Major commercial translation providers have correspondingly migrated. Unbabel adopted COMET as its production quality metric, and CAT tool vendors such as Phrase, Lokalise, and memoQ now expose COMET and BLEURT alongside (or in place of) BLEU.
For general-purpose text generation by large language models, the field has moved even further from BLEU. The most common evaluation method as of 2024 to 2026 is LLM-as-judge, in which a strong frontier model such as GPT-4, Claude, or Gemini is prompted to rate the candidate output along several quality dimensions. LLM-as-judge has its own well-documented biases (positional, verbosity, self-preference) but generally correlates with human ratings far better than BLEU does on these tasks.
Despite all this, BLEU remains in widespread use for backward compatibility (so new results can be compared to historical baselines), for speed during training and hyperparameter search where running COMET thousands of times per epoch is prohibitive, for reproducibility through sacreBLEU's signature, and as a pedagogical example simple enough to teach in an undergraduate NLP course.

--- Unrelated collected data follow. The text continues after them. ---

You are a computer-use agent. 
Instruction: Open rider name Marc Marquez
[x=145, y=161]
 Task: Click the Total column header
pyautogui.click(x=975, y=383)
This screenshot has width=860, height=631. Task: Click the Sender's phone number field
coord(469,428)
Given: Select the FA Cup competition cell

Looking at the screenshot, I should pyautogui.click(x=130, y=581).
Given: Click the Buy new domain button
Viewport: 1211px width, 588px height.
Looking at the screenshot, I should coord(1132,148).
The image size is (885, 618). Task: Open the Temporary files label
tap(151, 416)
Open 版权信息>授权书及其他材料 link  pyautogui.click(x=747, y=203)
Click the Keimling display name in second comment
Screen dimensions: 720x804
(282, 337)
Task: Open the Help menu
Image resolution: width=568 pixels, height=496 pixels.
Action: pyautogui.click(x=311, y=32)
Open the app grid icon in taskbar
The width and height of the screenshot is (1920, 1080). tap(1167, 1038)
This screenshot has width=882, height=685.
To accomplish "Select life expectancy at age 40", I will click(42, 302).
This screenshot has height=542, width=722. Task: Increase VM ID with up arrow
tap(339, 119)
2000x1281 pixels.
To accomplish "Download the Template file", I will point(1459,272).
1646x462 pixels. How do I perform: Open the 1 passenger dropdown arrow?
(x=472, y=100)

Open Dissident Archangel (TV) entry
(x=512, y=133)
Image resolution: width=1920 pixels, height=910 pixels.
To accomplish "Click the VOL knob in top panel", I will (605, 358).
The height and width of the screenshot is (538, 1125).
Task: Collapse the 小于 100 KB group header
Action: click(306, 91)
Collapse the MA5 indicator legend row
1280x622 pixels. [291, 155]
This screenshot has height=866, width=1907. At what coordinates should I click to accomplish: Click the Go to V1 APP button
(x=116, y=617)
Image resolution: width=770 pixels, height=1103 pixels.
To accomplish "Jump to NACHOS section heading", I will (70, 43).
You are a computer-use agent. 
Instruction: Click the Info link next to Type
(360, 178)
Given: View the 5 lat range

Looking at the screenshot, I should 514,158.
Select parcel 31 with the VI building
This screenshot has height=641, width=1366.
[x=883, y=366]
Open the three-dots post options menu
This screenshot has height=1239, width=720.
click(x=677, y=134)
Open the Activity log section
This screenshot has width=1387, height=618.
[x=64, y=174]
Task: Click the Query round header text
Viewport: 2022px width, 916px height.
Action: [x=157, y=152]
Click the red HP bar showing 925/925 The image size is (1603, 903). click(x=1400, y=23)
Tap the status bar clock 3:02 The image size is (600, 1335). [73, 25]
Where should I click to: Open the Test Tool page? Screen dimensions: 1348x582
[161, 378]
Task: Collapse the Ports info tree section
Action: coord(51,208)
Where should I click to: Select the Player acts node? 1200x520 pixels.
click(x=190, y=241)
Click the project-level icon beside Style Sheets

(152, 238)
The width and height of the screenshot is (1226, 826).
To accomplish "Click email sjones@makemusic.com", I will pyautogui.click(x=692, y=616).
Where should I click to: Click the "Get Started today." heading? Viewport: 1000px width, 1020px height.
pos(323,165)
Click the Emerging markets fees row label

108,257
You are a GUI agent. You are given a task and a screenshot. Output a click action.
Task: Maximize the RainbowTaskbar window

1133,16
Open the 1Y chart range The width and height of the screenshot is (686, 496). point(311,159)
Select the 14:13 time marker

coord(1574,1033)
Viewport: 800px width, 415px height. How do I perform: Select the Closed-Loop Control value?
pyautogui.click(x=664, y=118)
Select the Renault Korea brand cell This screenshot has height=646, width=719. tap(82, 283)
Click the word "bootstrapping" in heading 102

For practitioners evaluating modern machine translation systems, current best practice is to use sacreBLEU rather than ad-hoc scripts and report its full version signature; report BLEU for backward compatibility but treat it as one signal among many; report at least one neural metric (typically COMET-22) as the primary headline number; supplement automatic metrics with human evaluation (such as MQM) for high-stakes state-of-the-art claims; avoid sentence-BLEU for per-sentence quality estimation; and fall back to chrF for low-resource languages where neural metrics may be unreliable.
BLEU scores are not absolute. A score of 30 can be excellent or terrible depending on the language pair, the domain, and the test set.
| BLEU range (0 to 100) | Rough interpretation |
|---|---|
| 0 to 10 | Almost useless. Common for very low-resource language pairs or zero-shot translation. |
| 10 to 20 | Gist-only. The reader may understand the topic but not the details. |
| 20 to 30 | Understandable but error-prone. Typical of mid-2010s phrase-based statistical systems on news. |
| 30 to 40 | Good. Typical of strong neural systems on news in high-resource pairs (English-German, English-French). |
| 40 to 50 | Very good. Often near human single-reference performance for some domains. |
| 50 to 60 | Excellent. Common for restricted domains like software localization with multiple references. |
| 60+ | Suspiciously high. Possibly leakage between training and test data or extremely narrow domain. |
These numbers are guidelines only and depend strongly on the test set, the number of references, the tokenization, and the BLEU variant used.
Despite mounting evidence that better metrics exist, BLEU's grip on the field has loosened more slowly than its critics expected. Three forces explain this persistence: path dependence (two decades of papers reported BLEU, so new work must continue reporting it for comparability), simplicity (no parameters to retrain, no model checkpoints to version, no GPU dependency), and adequacy for triage (for fast development-time questions about whether a code change improved or degraded translation quality, BLEU is often good enough).
The consensus among machine translation researchers in the mid-2020s is that BLEU is no longer the right metric for any final evaluation, but that it has earned a permanent place as a quick-look development signal. Its 2002 paper remains one of the most cited works in the entire history of computer science, and the metric's name is now part of the basic vocabulary that any natural language processing practitioner is expected to know.